# Grade 5 Wild Weather Inquiry

Erin Couillard- Grade 5 Math/Science

Big Question:  Are we seeing a dangerous shift in climate? Or just a natural stretch of bad luck?
This question was inspired through question brainstorming with students at the beginning of the Grade 5 weather unit as well as a National Geographic article I read in the fall.
Supporting Questions (student generated)
A. Has your “event” gotten worse over the years?
B. Why does this “event” happen? (Consider the weather science)
C. Where does this “event” happen? Only in one place in the world or in multiple places?
D. What time of year does your event usually happen? Has this changed over time?
How as this event affected the people/animals that live there?
E. Has your “event” impacted the economy?
F. How have humans adapted to changes in this “event”.
Extreme Weather Events (student-generated)
•           Cold Waves
•           Flooding
•           Hailstorms
•           Heat waves
•           Hurricanes
•           Ice storms
•           Monsoons
•           Snowstorms/blizzards
•           Tornados

Using the supporting questions, students worked in small groups (2-3) researching their extreme weather event to determine an answer to the big question.

We have set up our Edmodo page to have small groups where students are compiling resources into a bibliography of sorts.  They will also use a Google Doc to compile their research and the answers to the above questions.  The final product was an iMovie where students communicated their understanding of how their weather event occurs (the ‘science’) as well as their well-supported answer to the BIG question.
Students will also use our giant wall map of the world with a clear transparency overlay to plot (with a self created symbol) where their extreme weather event occurs and where most recent events have occurred.

General learner outcomes covered:

1. Observe, describe and interpret weather phenomena; and relate weather to the heating and cooling of Earth’s surface
2. Investigate relationships between weather phenomena and human activity.

Specific Outcomes Covered

1. Describe evidence that air contains moisture and that dew and other forms of precipitation come from moisture in the air (water cycle) – lesson
2. Describe and measure different forms of precipitation (rain, hail, sleet, snow)
3. Identify common types of clouds and relate them to weather patterns – lesson
4. Recognize that weather systems are generated because different surfaces on the face of earth retain and release heat at different rates
5. Understand that climate refers to long term weather trends in particular region and that climate varies throughout the world
6. Recognize that human actions can affect climate and identify human actions that have been linked to the greenhouse effect.

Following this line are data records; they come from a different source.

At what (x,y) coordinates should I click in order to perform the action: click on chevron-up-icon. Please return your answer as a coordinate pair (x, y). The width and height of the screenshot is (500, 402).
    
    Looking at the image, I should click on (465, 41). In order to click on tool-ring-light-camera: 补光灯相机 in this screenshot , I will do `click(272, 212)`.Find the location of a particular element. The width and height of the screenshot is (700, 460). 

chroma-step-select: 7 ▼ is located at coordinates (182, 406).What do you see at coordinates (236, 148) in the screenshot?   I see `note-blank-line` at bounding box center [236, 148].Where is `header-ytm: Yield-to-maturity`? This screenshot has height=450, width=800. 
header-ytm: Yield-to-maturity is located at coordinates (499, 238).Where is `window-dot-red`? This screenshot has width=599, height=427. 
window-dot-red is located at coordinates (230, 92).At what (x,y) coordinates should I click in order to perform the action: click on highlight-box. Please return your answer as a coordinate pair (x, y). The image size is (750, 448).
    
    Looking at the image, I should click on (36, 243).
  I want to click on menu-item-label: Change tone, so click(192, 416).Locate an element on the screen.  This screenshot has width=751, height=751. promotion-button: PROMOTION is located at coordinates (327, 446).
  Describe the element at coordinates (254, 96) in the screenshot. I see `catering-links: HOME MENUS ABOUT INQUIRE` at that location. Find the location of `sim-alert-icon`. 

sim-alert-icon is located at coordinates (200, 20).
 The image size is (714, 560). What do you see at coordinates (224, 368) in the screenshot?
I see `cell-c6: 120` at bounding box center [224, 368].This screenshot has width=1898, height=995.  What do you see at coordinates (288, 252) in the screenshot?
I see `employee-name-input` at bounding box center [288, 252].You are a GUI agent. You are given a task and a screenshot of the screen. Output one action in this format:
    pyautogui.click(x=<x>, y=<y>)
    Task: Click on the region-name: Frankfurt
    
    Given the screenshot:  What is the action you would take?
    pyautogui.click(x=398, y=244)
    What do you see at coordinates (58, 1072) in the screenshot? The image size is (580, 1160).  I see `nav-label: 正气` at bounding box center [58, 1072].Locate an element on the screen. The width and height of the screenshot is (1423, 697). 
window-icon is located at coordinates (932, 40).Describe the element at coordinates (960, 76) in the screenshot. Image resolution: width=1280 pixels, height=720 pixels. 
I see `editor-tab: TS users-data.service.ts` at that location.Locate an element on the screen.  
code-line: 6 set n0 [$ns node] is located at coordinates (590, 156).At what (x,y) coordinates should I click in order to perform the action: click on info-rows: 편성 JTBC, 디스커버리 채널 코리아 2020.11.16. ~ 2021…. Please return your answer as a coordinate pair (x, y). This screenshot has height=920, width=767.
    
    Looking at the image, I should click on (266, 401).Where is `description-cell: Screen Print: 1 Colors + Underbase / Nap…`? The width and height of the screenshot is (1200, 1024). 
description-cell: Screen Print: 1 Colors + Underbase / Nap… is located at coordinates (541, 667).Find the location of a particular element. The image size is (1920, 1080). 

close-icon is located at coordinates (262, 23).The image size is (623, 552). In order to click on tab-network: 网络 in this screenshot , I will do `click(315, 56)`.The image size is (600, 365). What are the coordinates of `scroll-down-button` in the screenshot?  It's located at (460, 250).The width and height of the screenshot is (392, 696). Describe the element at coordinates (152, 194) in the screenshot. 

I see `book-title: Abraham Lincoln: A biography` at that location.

We just finished this inquiry and I have mixed feelings about the outcome.  I believe the process was extremely valuable, but I was less than inspired with what the finished products looked like.  The task itself required students to examine multiple sources, weather archives, bogus climate change websites.  The task also required them to keep a running record of websites/sources and credit them appropriately.  I still struggle with how to get student’s past gross generalizations and to dig deeply into research and fact checking.  Despite extensive peer and teacher feedback loops I still feel as if the final products did not accurately reflect the students’ understanding of the weather events as their movies tended to err on the side of silly and did not include the visual aspects that were specified when the students created the rubric for this project.  The ‘final product’ portion of the rubric is only a small portion of the overall summative assessment which does enable me to give feedback based on the entire project.
Thoughts for next time around:
·      Shorten the list of extreme weather events to ensure students can find accurate research on their topic
·      Do more pre-teaching/activities around high/low pressure systems and heating of earth’s surface to ensure deeper understanding of weather events
·      Use a communication tool other than iMovie to encourage students to go beyond filming themselves talking about weather event without including relevant images
photo credit: ChairWomanMay via photopin cc

## One thought on “Grade 5 Wild Weather Inquiry”

1. Erin, I enjoyed learning more about your wild weather inquiry and in particular the involvement of your grade 5 students in brainstorming ideas and generating a big question to explore further. Through your blog you provide a clear description with reference to the general and specific learning outcomes of the process for exploring extreme weather events. Your detailed overview would be very helpful to other teachers who wish to involve their students in a similar exploration of this very significant question. I appreciate how you share your observations about what worked well and offer insights on different approaches you would take to enhance the learning experience.